Dental implants have been used for over 50 years to aid the replacement of missing teeth. The use of implants in private practice in the UK is growing rapidly, with new technology, rather than long-term clinical evidence, driving the growth. However, uncertainty remains about the long term survival rates of the fixtures themselves. Much research has investigated early failures but how many implants fail after years of service? And do we only count them as failed if they “drop out”? What should we say to patients about the longevity of their investment?
The aim of this review was to assess the 10 year survival of titanium roughened surface, solid screw dental implants in adults.
Searches were conducted in MEDLINE, Scopus and the Cochrane library (CENTRAL). Relevant journals were hand searched and the authors sought to identify unpublished studies using PROSPERO and www.opengrey.eu. Randomised controlled trials (RCT), non-randomised or pseudo-randomised clinical trials and prospective cohort trials with a minimum of 10 participants and 35 implants were considered. The studies must have been initiated between 1st January 1997 and 1st January 2018 to reduce the risk of including ineligible implant designs. Two independent reviewers selected and extracted data with risk of bias being assessed using a tool developed for prevalence studies by Hoy et al. The survival rate at 10 years was presented according to criteria specified within each study. As a secondary analysis, survival was defined as an implant fulfilling at least one of the criteria in group IV of the International Congress of Implantologists Pisa Implant Quality of Health Scale to account for failures which were not lost from the oral cavity. Plausible imputation of missing data was also applied.
- 18 studies were included.
- 4 were RCTs
- 14 prospective cohort studies
- Studies were undertaken in University clinics (n=15) or in private specialist practice (n=3)
- 5 studies were high risk of bias, with the remaining 13 being at moderate risk of bias. Common sources of bias included random selection, sampling and representativeness of sample. The risk of publication bias was increased.
- Implant Survival at 10 years
- 2688 implants included, 98 of which were lost
- Complete case analysis survival rate = 96.4% (95% CI: 0.95%-0.98%).
- Moderate heterogeneity (I2 = 54%, p=<0.01)
- True effect lies between 92-99%
- Secondary analysis using plausible imputation of data
- 2701 implants, 199 of which were lost
- Summary survival rate estimate proportion was 93.2%
- Predictive interval 77-100%
The authors concluded
Following conventional protocols employed in earlier reviews of 10 year implant survival the summary estimate of 96.4% demonstrates a small non-significant improvement in survival rates with the narrowing of the confidence intervals….The sensitivity meta-analysis of imputed missing data the overall summary estimate was significantly lower when compared to the complete case analysis at 93.2% and the prediction interval was considerably wider at 77-100%.
There were two ‘drop out’ issues encountered in this review. The first is whether ‘failure’ only applies to implants that are no longer in the mouth (i.e. that have ‘dropped out’!), or whether a tighter definition is needed. In this review, different definitions of failure were used in each analysis to try to establish the impact of a tighter definition of failure. It would seem that there is a significant difference, albeit small.

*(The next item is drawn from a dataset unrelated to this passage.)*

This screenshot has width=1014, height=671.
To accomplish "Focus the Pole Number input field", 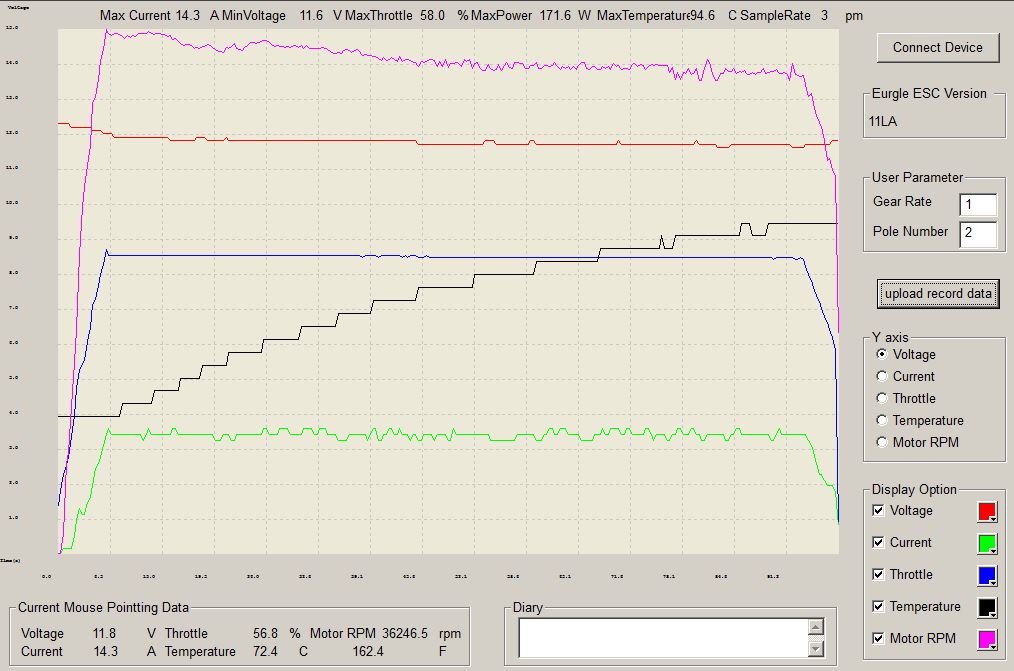I will click(977, 235).

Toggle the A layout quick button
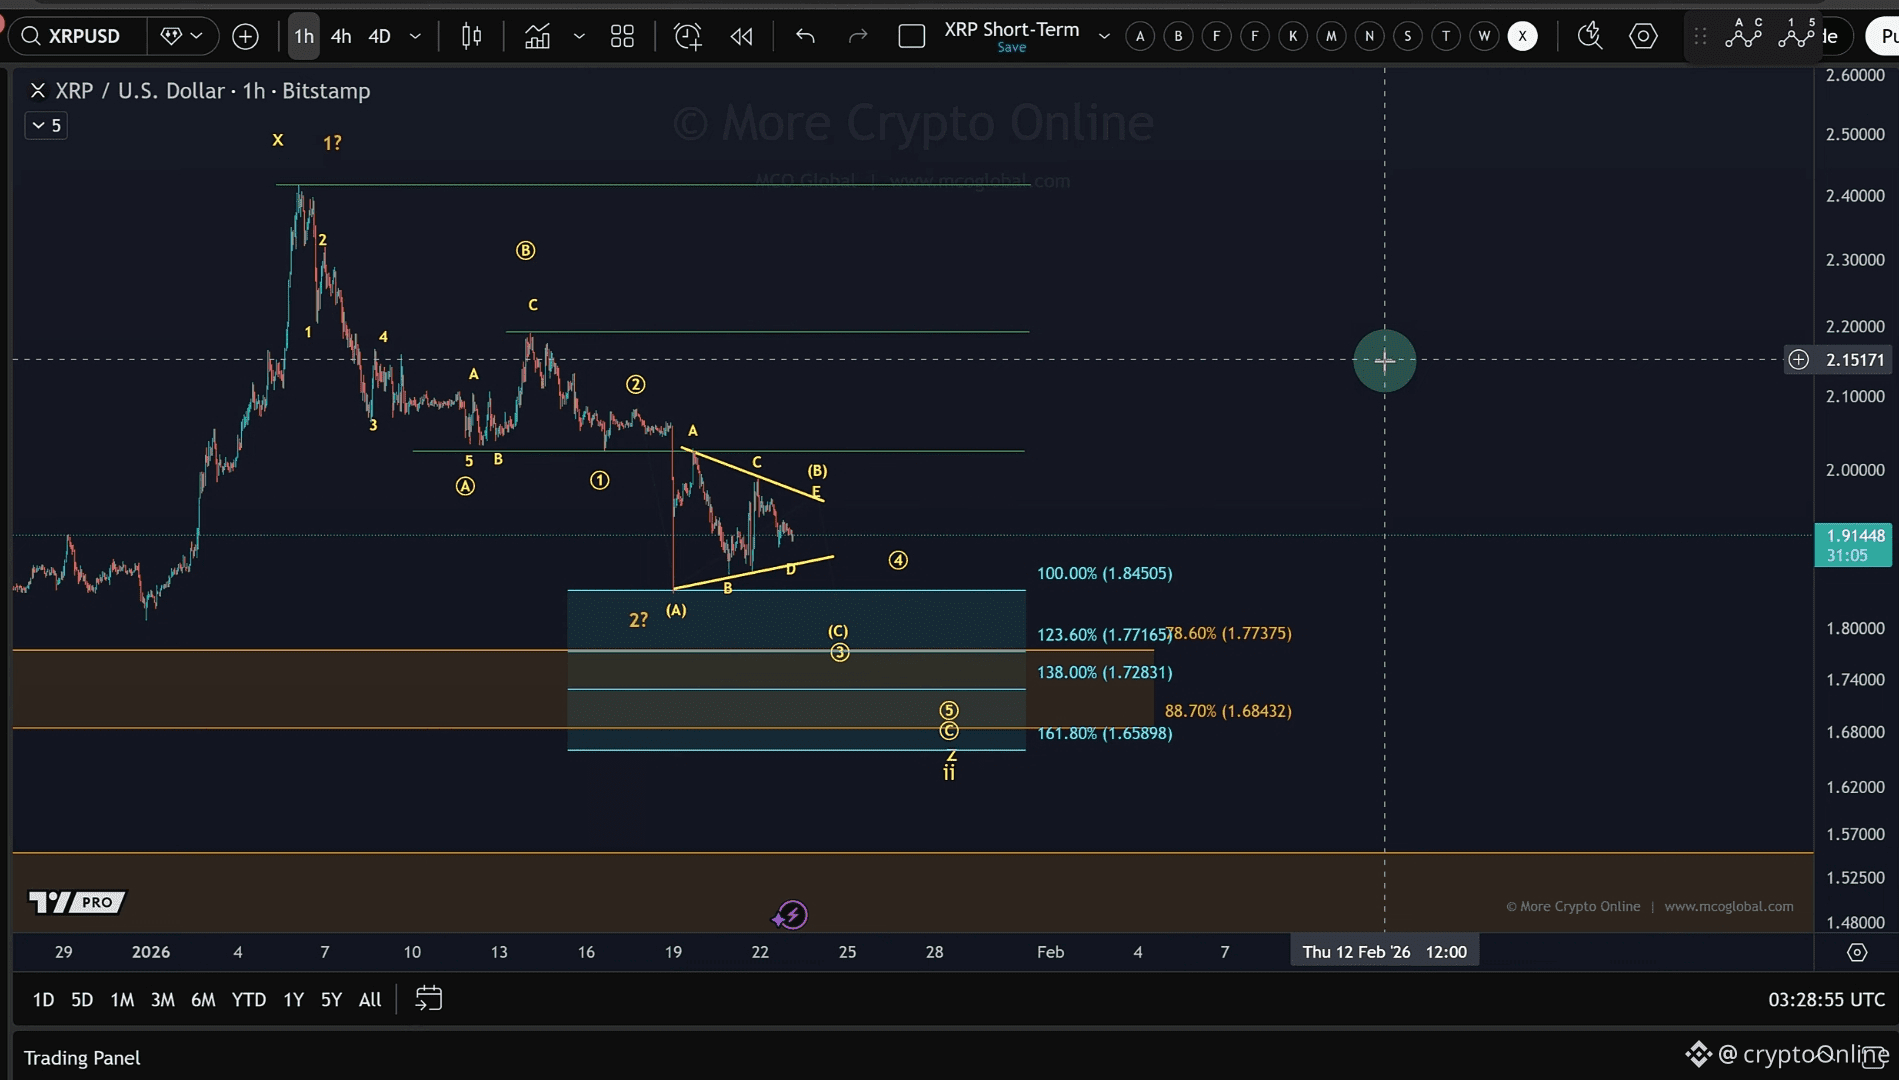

The second issue was of trial ‘drop outs’. That is, those participants lost to follow up (LTFU). Are they significant? In the first complete case analysis, only the data for participants who attended the 10 year follow up were included. In the second analysis, data was imputed for the patients LTFU on the basis that the incidence of adverse events, such as failure, are likely to be higher for this group compared with the participants who remained in the study. Based on previous research (Akl et al, 2012), the authors of this review estimated failure to occur at a 5-time greater rate for patients LTFU compared with those with complete data. The authors admit that this rate is high, resulting in a wider prediction interval. Whether this is a reasonable rate or not would be a matter for debate, but illustrates the challenge faced by researchers resulting from ‘lost data’.
Implant survival rates are high and the headline figures remain similar to work by other groups. What is new here, are the prediction intervals. The clinician can use these to advise patients that survival ranges from 77-100%. That is, 1 in 5 implants may fail in unfavorable patients with unfavorable prosthetic restorations at 10 years. While in healthy, simple cases, the success could be close to 100% over the same period.
Conflicts of interest
Colin Levey has worked with William Keys and Derek Richards.
Howe MS, Keys W, Richards D. Long-term (10-year) dental implant survival: A systematic review and sensitivity meta-analysis. Journal of Dentistry 2019 84:9-21
Hoy D, Brooks P, Woolf A, et al. Assessing risk of bias in prevalence studies: modification of an existing tool and evidence of interrater agreement. J. Clin. Epidemiol. 65 (2012), pp. 934-939.
Akl EA, Briel M, You JJ, et al. Potential impact on estimated treatment effects of information lost to follow-up in randomised controlled trials (LOST-IT): systematic review. Br. Med. J., 344 (2012) e2809–e2809.